== Exercise data ==

● ● ●

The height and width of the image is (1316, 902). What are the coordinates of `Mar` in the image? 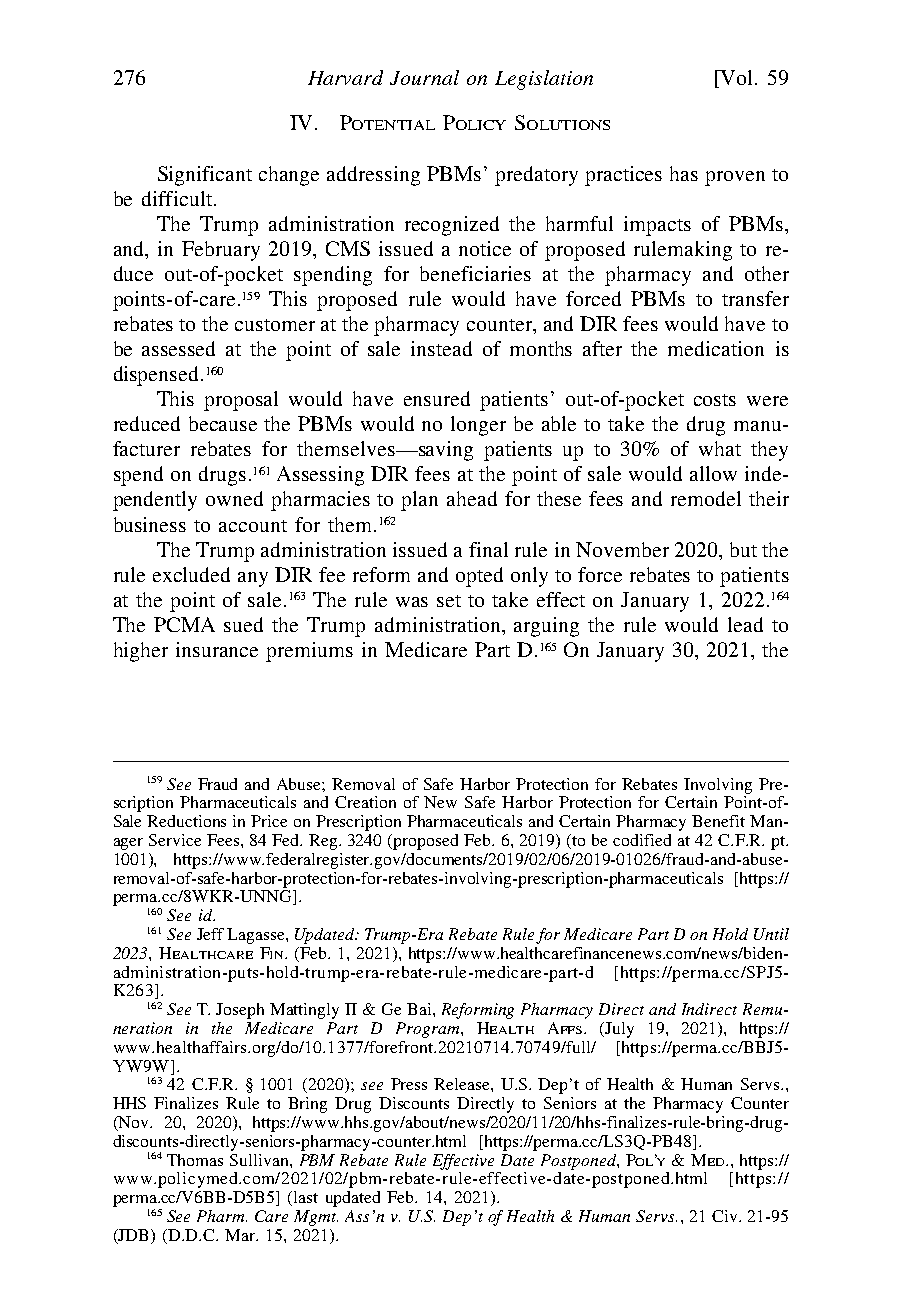 It's located at (241, 1235).
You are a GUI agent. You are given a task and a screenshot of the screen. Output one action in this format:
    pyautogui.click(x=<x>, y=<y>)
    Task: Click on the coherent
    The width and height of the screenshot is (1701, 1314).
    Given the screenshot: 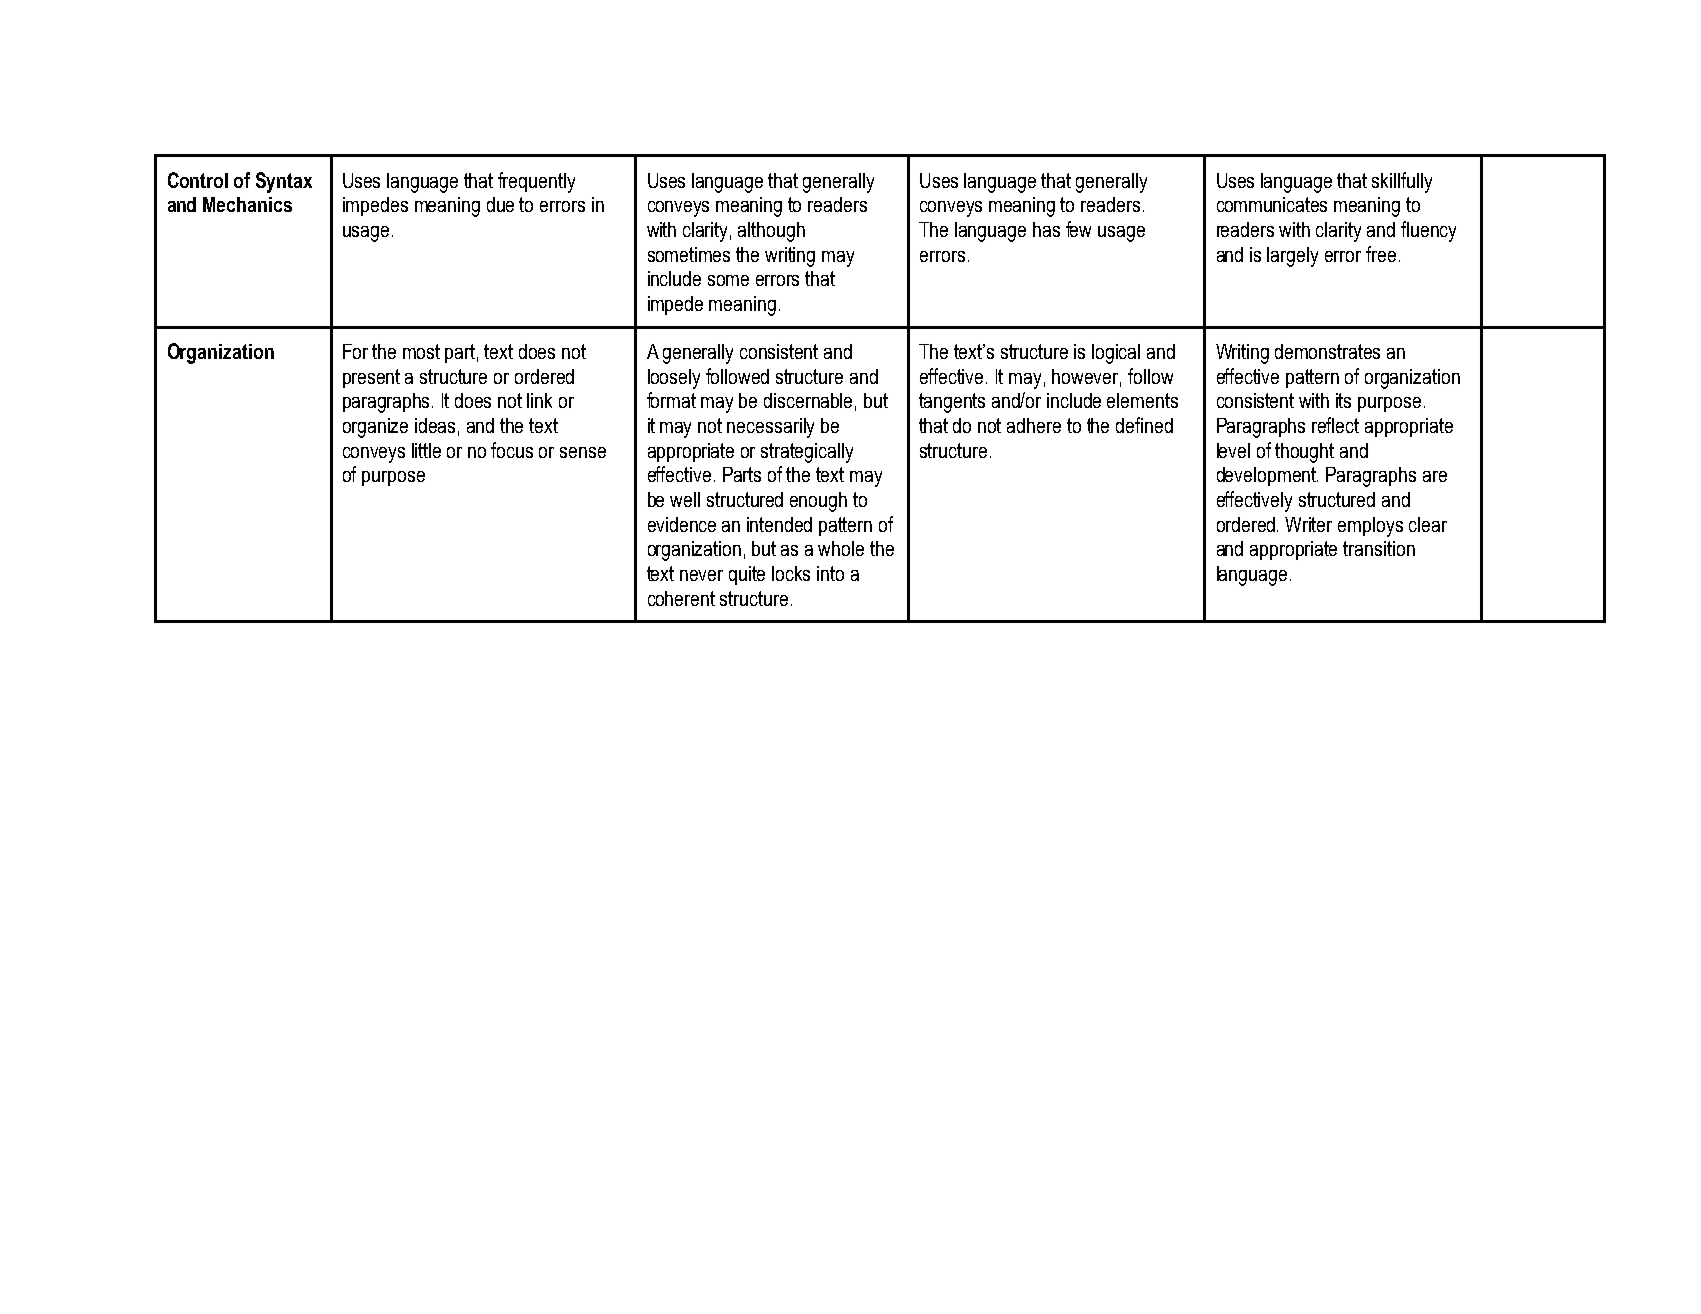 What is the action you would take?
    pyautogui.click(x=681, y=598)
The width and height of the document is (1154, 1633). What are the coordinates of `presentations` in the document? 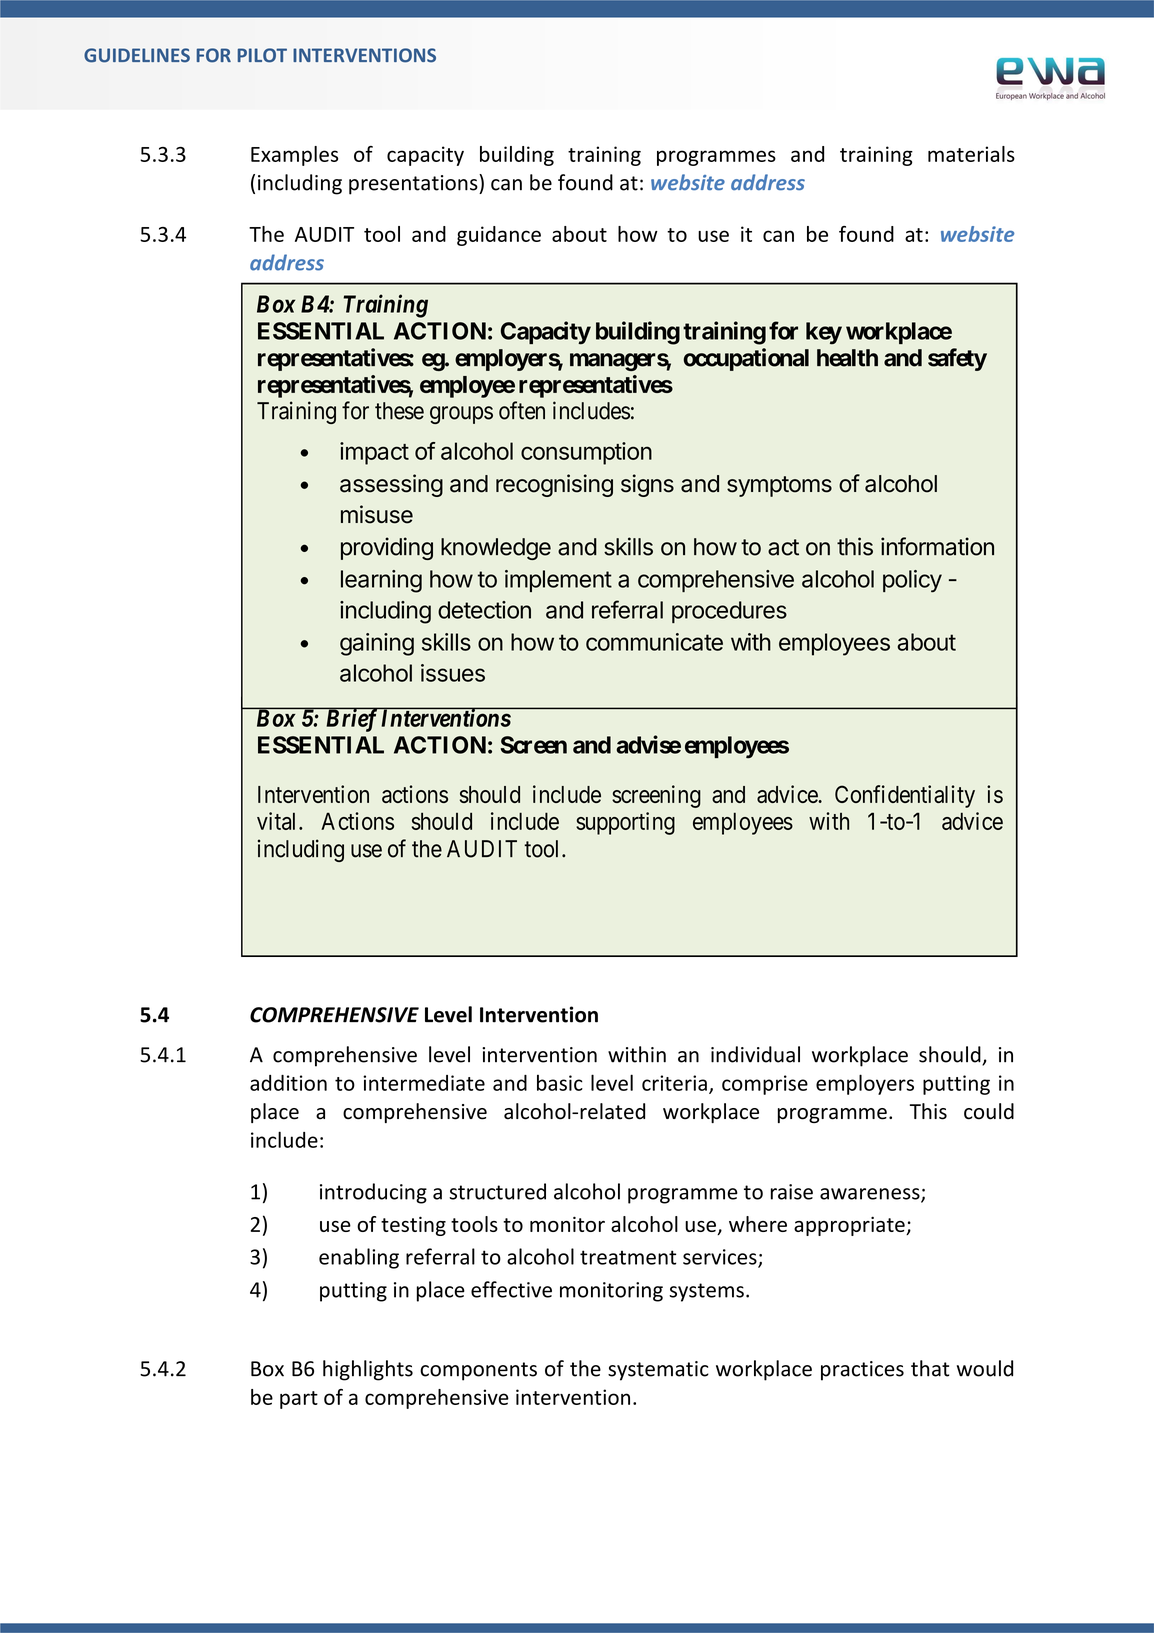 It's located at (414, 184).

● ● ●

== Problem description ==
Can you rewrite the lines starting at "You are a GUI" and ending at "The width and height of the screenshot", replacing "GUI agent" with "GUI assistant" and leaving everything else unchanged?

== Task answer ==
You are a GUI assistant. You are given a task and a screenshot of the screen. Output one action in this format:
    pyautogui.click(x=<x>, y=<y>)
    Task: Click on the coherent
    The width and height of the screenshot is (1701, 1314).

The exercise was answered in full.